Minggu, 18 Oktober 2015

“Refleksi Ke Lima Sesi-2”



Menembus Ruang dan  Waktu


Selasa tanggal 13 oktober 2015, pukul 11.10 samapi 12.50, diruangan 305b lantai tiga gedung pascasarjana Universitas Negeri Yogyakarta berlangsung perkuliahan Filsafat Ilmu pertemuan kelima dengan dosen pengampu bapak Prof. Dr. Marsigit, M.A. Pada pertemuan ini adalah tes ke dua uji perkembangan dalam belajar filsafat selain itu juga diadakan dialog/pertanyaan terkait menembus ruang dan waktu dalam filsafat.
Pertanyaan-pertanyaan tersebut adalah sebagai berikut:
Mba Azmi:
Apakah Jodoh Bersifat Relatif ??
Pak Marsigit:
AH.... Begini, terutama memposisikan dulu, berfilsafat.
Berfilsafat itu adalah olah pikir, maka kalau dilihat dari tataran dimensinya. Dimensi paling bawah itu material, diatasnya formal, diatas formal itu normatif, diatas normatif itu spritual. Dimensi yang paling tinggi adalah spritual. Maka masalah jodoh ini harus dijelaskan dari sisi perkawinan, apakah dari sisi percintaan, apakah dari sisi pernikahan.
Sehebat-hebat pikiranku tidakan mampu menjelaskan perasaanku. Walaupun aku setengah manusia setengah dewa seperti raja Thailand yang dianggap setengah dewah oleh rakyatnya, diapun tidak mampu memikirkan semua perasaan hatinya. Itu pertanda pikiran kita tidak akan pernah menjangkau spritualisme secara total hanya sebagian kecil saja.
Kemudian sehebat-hebat kalimatku, perkataanku ini tidaklah mampu  mengucapkan semua pikirannku. Ketika ceria begini sebenarnya sedih memikirkan tempat yang lain, bercabang-cabang pikiran saya.
Sehebat-hebat tulisanku, tidak akan mungkin mampu menulis apa yang aku pikirkan, apa yang aku ucapkan.
Sehebat-hebat tindakanku, langkahku, segesit apapun, selincah apapun bak pendekar, tidakalah mungkin melaksanakan semua tulisannku, apalagi kata-kataku, apalagi pikiranku, apalagi hatiku.
Nah pernikahan itu struktur lengkap, ada materialnya, ada formalnya, ada normatifnya, dan ada spritualnnya. Jadi ada bagian dari pernikahan anda itu, dimana anda tidak mampu memikirkannya.
Kenapa sih mas, dulu saya ketemu dengan kamu?? Ternyata sekarang saya jadi istrimu. Ternyata jadi suamimu. Sudah dirancang, hebat sekali, luar biasa, undangan sudah disebar tercata batal. Ada unsur lain yang kita tidak mampu memikirkannya.
================
## TUJUAN TUGAS A:
Ketik ulang bagian teks tentang perkuliahan Filsafat Ilmu, mulai dari "Pertanyaan-pertanyaan tersebut adalah" dan berlanjut hingga "sebagian kecil saja.".

Rekaman dari sebuah kumpulan data
================
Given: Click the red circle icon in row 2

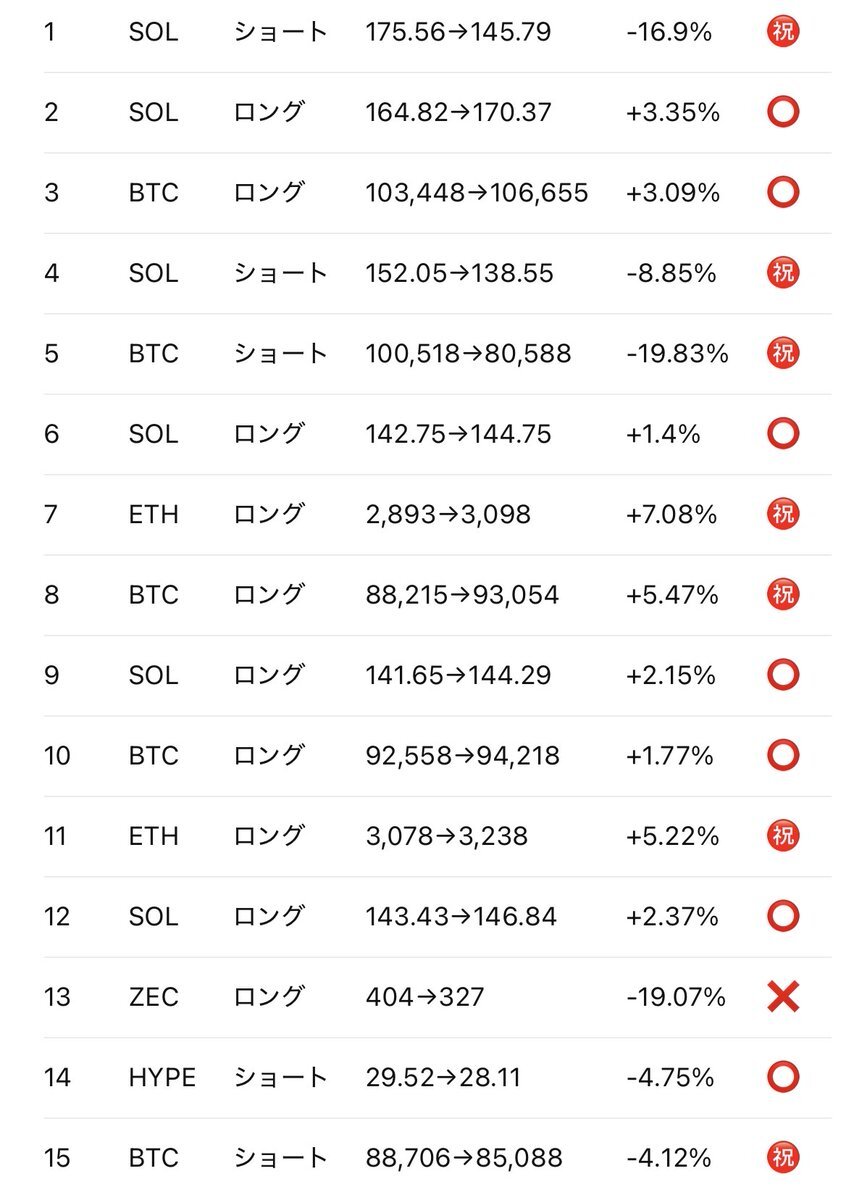Looking at the screenshot, I should (x=783, y=112).
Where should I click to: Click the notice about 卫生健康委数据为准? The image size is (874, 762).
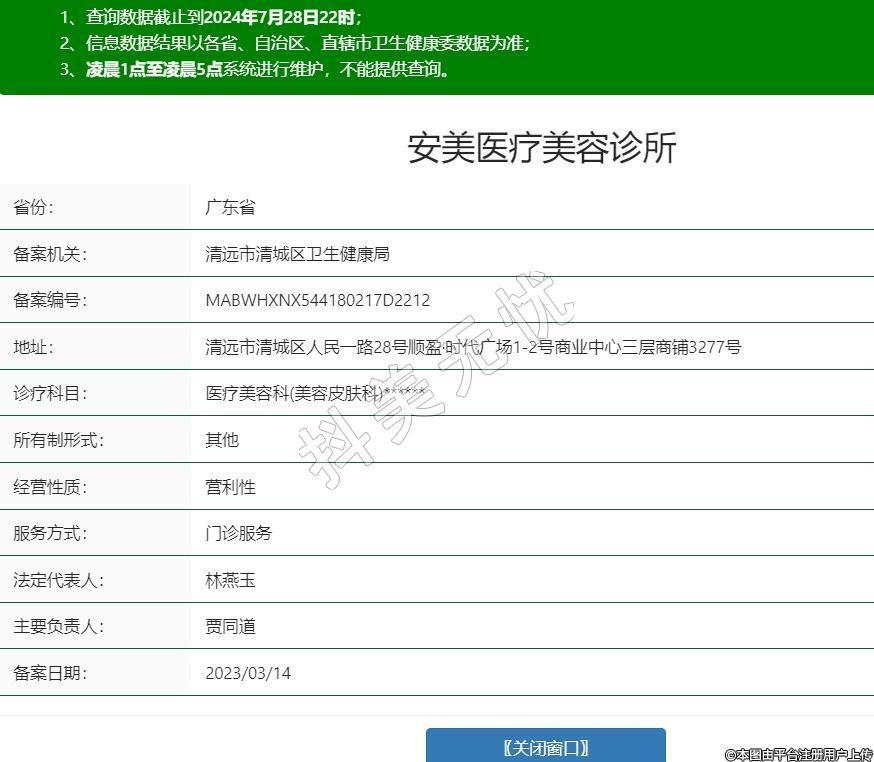[295, 43]
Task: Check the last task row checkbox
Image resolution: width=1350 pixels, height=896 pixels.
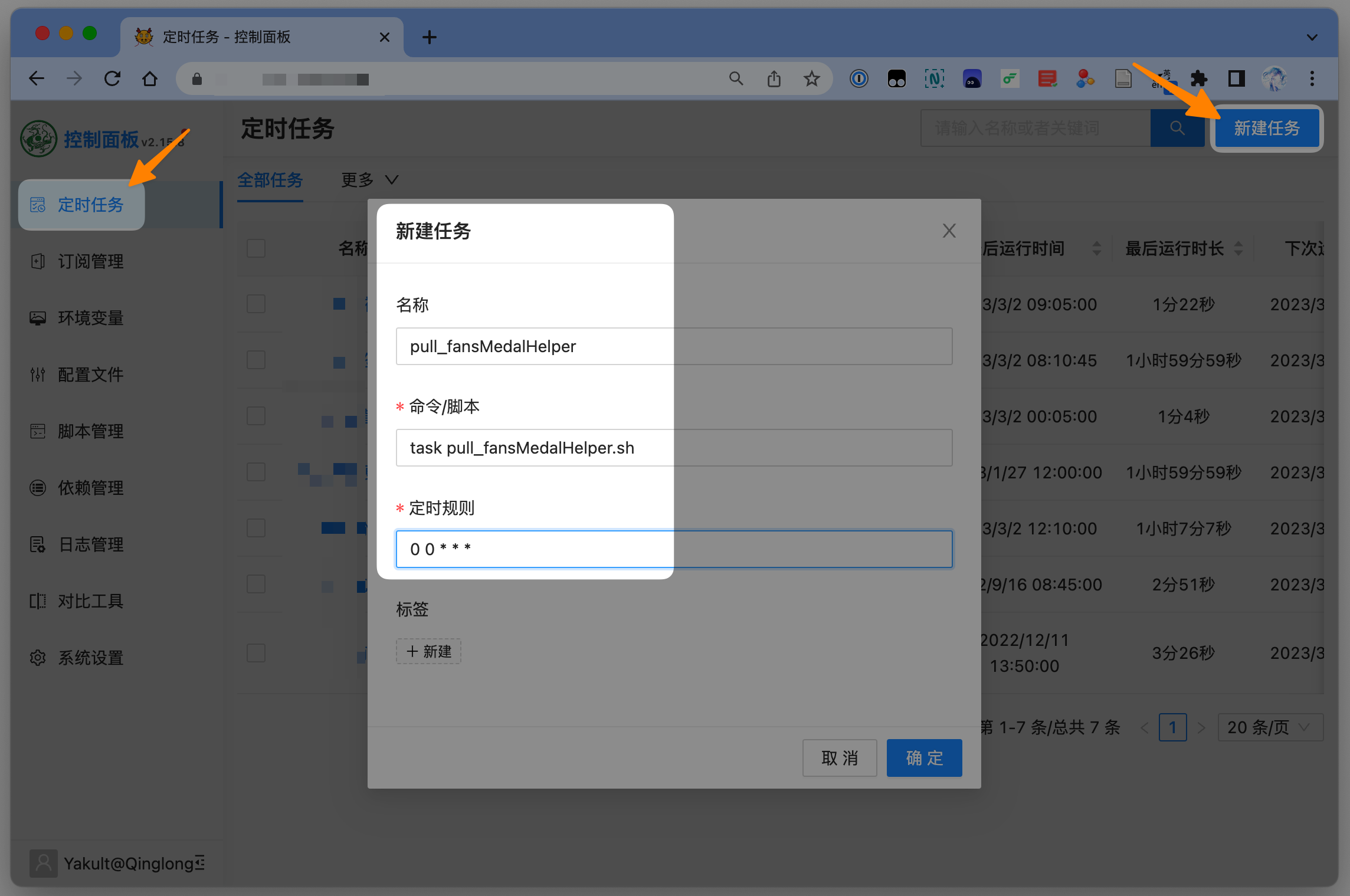Action: pos(256,653)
================
## TUJUAN TUGAS B:
Sebutkan berapa baris dalam rekaman di atas yang memuat kata "Click", dengan membedakan huruf besar dan huruf kecil. Jawab hanya dengan angkanya.

## JAWABAN LENGKAP A:
Pertanyaan-pertanyaan tersebut adalah sebagai berikut:
Mba Azmi:
Apakah Jodoh Bersifat Relatif ??
Pak Marsigit:
AH.... Begini, terutama memposisikan dulu, berfilsafat.
Berfilsafat itu adalah olah pikir, maka kalau dilihat dari tataran dimensinya. Dimensi paling bawah itu material, diatasnya formal, diatas formal itu normatif, diatas normatif itu spritual. Dimensi yang paling tinggi adalah spritual. Maka masalah jodoh ini harus dijelaskan dari sisi perkawinan, apakah dari sisi percintaan, apakah dari sisi pernikahan.
Sehebat-hebat pikiranku tidakan mampu menjelaskan perasaanku. Walaupun aku setengah manusia setengah dewa seperti raja Thailand yang dianggap setengah dewah oleh rakyatnya, diapun tidak mampu memikirkan semua perasaan hatinya. Itu pertanda pikiran kita tidak akan pernah menjangkau spritualisme secara total hanya sebagian kecil saja.

## JAWABAN LENGKAP B:
2